Necessary economies of scale are another serious question about nuclear power, Chudy added.
SMR boosters like them because they’re small. But what they contain is standard, old-school nuclear technology that’s simply operating on a tiny scale, M.V. Ramana, professor of physics, public policy and global affairs at the University of British Columbia, said in the film.
Early experiments with nuclear power started small too, Ramana said, but grew huge in pursuit of financial efficiency. Nothing has changed about that, he argues in the film, and new forecasts show the productions costs of nuclear power climbing.
“All nuclear reactors used to be small. The only way the nuclear industry could figure out to reduce cost was to go to larger reactors,” Ramana said. “There’s no way small modular reactors are going to be economically competitive.”
Soaring projected costs have led some members to drop out of a consortium of Western cities now pursuing an SMR on the Snake River in Idaho, according to Reuters.
The risk of nuclear accidents always remains, Ramana said in the movie. But siting decisions are made by politicians and investors in state and national capitals, far removed from the action.
“They’re not the people who are going to be affected,” Ramana said. “It’s common people living near these facilities who are going to pay the price.”
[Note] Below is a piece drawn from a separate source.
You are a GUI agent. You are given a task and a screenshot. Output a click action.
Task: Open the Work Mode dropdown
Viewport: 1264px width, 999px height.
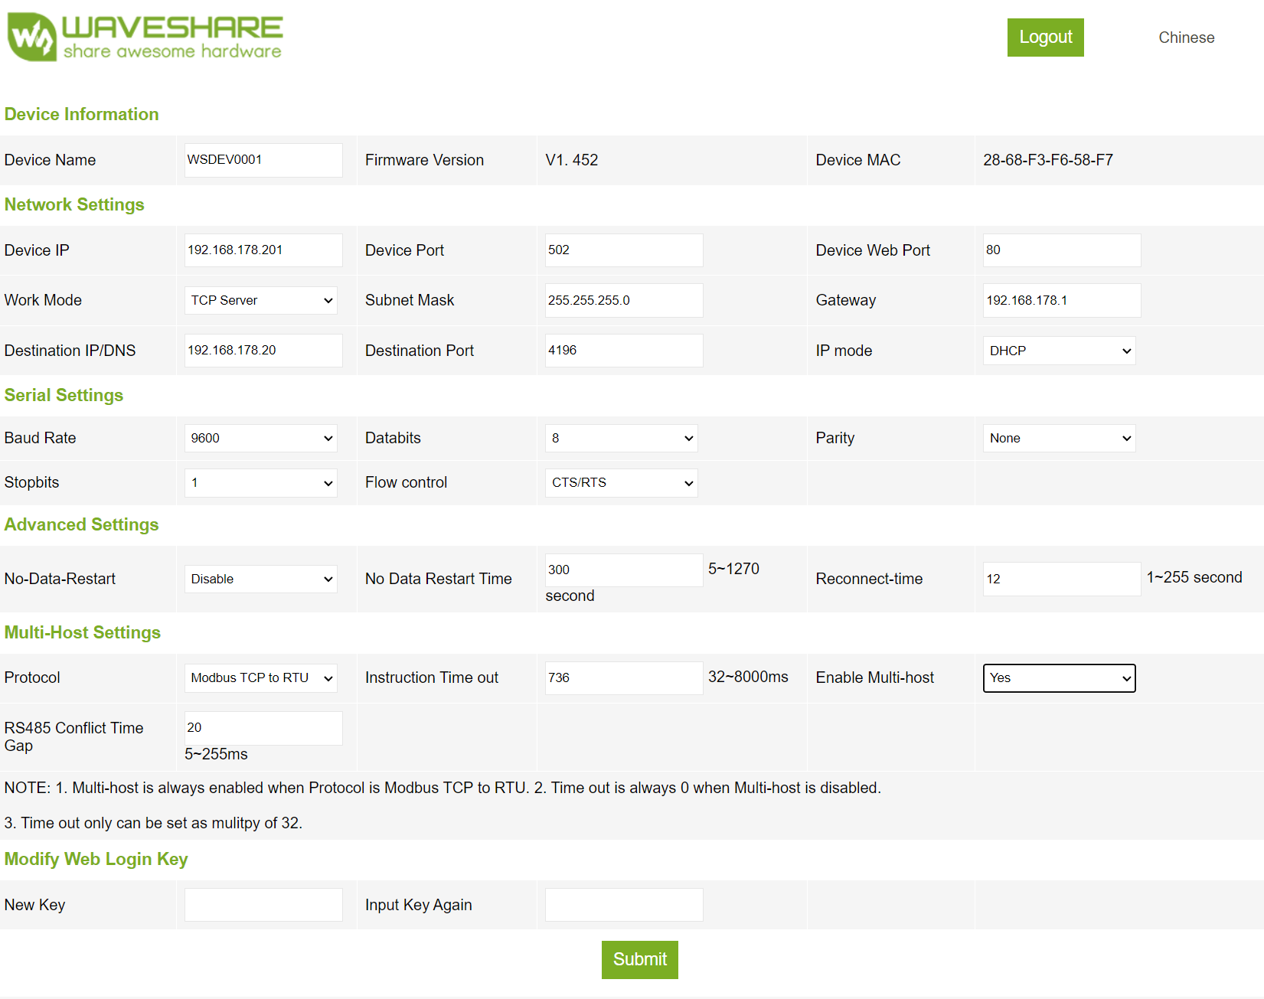261,300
On-site impacts aren’t the only accident risks, Chudy added. Transporting hazardous materials on the nation’s crumbling rail lines has already led to fiery disasters within recent memory in places like East Palestine, Ohio, and even Mosier, Ore.
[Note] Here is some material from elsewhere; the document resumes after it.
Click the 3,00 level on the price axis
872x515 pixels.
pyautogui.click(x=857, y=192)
Perhaps the most significant problem with nuclear power remains the radioactive waste, which stays radioactive for tens or even hundreds of thousands of years, Ramana said.
“There are no viable solutions for that,” Chudy said.
Numerous federal attempts to designate a single national repository for such waste — in places like New Mexico, Texas, Nevada and even Eastern Washington’s own Hanford — have failed. Decades after our use of nuclear power began, there is still no safe, permanent safe storage facility for radioactive waste in the U.S. Meanwhile, nuclear waste is stored at the plants that generate it.
An Oregon law has banned the development of any new nuclear plants until there’s a permanent federal nuclear-waste repository. But there are efforts now underway to repeal such state restrictions by SMR designer NuScale, Chudy said. Bellevue-based SMR designer TerraPower’s pilot project is planned for Wyoming. A project by SMR designer X Energy, long expected to be sited in Grant County in eastern Washington, is now headed for Texas, according to The Seattle Times.
“The question of what should be done with nuclear waste has been one forever characterized by deceit,” Portland attorney Greg Kafoury said in the film. “They’re going to pretend to have solutions, and then the solution is to give it to our grandchildren.”
Chudy believes efficiency, conservation and renewable energy — all deployed with greater smarts — are the only climate answers we really need.
“What kinds of energy choices are we going to make?” she wondered. “What kinds of harms will we do if we make the wrong choices?”